As ondas curtas do rádio

Final da década de 1950, início da seguinte, ouvir rádio em ondas curtas era difícil. Primeiro porque o som era baixo e no vai e vem das ondas do rádio, não se ouvia o que se falava e difícil era tentar imaginar as palavras do locutor ou de quem quer que seja. Só sei que no momento mais importante, o som ia embora e quando voltava... o assunto já era outro. Ouvir futebol por ali era sofrer e chorar, principalmente porque quando o som voltava o gol já tinha saído... Mas a rádio preferida, em ondas curtas, para se ouvir, era a Aparecida. E quem mais ouvia era minha mãe até porque nesta época, meu pai ainda trabalhava na Estrada de Ferro.

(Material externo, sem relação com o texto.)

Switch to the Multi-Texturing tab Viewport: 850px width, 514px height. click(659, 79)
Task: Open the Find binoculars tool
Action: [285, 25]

E a missão começava dez minutos antes do horário: sintonizar a rádio e rezar para o som permanecer limpo e claro. Claro que naquele tempo o rádio era a válvula... E como queimava a válvula do rádio... Quando estava perto do meio-dia, minha mãe já lembrava de que a rádio tinha de ser sintonizada. O programa era “Os ponteiros apontam para o infinito” com o padre Vitor Coelho de Almeida. Era um programa de oração de um padre que hoje tem processo de beatificação. Não mais do que quinze minutos de programa e depois era esperar 14 horas para ouvir “Marreta na bigorna” com Padre Rubem Galvão. A gente chamava de “padre bravo”, pois ele sempre tinha alguma coisa para criticar. Até por conta do nome do programa! Padre Vitor voltava às 15 horas, com “Consagração à Nossa Senhora Aparecida!” A rádio ainda tinha “Clube dos sócios” e uma rádio novela que não me recordo o nome, mas era baseada numa música. Sempre no dia 12 de outubro, o horário previsto para se ligar o rádio era de manhã, pois era importante, ao meio-dia, estar sintonizado para não perder a benção especial do Dia da Padroeira. Lá fora os rojões festejavam a data e padre Vitor, emocionado gritava “Viva Nossa Senhora Aparecida!”, “Viva a Padroeira do Brasil!”. Em casa, olhávamos um para outro e completávamos: “Viva!” E sempre, toda vez que a rádio estava sintonizada, era importante silêncio na sala! Às vezes o som sumia e vinha voltando bem baixinho e o silêncio ajudava a prestar atenção naquilo que o padre dizia. Hoje, pra sintonizar qualquer emissora de rádio, basta ter internet, entrar no site e ouvir o que deseja. Mas não há mais as orações de Padre Vitor nem as broncas do Padre Galvão!